MATERIAL TO PROCESS:
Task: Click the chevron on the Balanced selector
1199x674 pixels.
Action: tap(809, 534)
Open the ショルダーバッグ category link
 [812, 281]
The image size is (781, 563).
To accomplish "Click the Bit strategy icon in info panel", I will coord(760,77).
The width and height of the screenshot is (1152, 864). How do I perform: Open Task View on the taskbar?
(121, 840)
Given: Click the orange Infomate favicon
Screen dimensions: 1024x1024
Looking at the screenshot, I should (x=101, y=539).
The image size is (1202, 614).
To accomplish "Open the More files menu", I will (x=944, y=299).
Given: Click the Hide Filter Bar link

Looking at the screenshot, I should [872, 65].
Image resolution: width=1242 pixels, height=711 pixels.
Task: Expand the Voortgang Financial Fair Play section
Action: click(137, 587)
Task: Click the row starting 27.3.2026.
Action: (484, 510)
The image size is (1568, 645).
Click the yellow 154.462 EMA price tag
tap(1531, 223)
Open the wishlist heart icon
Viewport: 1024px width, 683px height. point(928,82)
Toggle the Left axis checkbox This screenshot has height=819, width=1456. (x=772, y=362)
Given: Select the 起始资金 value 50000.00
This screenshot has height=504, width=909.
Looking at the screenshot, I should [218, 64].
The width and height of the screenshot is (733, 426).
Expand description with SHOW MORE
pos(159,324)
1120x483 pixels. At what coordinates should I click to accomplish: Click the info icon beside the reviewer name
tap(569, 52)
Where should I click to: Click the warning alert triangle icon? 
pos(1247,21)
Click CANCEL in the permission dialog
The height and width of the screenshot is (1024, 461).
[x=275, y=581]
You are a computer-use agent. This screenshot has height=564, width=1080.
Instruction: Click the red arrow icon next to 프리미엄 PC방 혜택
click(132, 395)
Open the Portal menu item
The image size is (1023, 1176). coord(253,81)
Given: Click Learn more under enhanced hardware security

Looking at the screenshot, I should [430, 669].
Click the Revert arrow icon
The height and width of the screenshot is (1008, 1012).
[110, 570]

REQUIRED ACTION:
Copy all lines from the listing that contain "will".

ANSWER BELOW:
To accomplish "Click the Bit strategy icon in info panel", I will coord(760,77).
To accomplish "Open the More files menu", I will (x=944, y=299).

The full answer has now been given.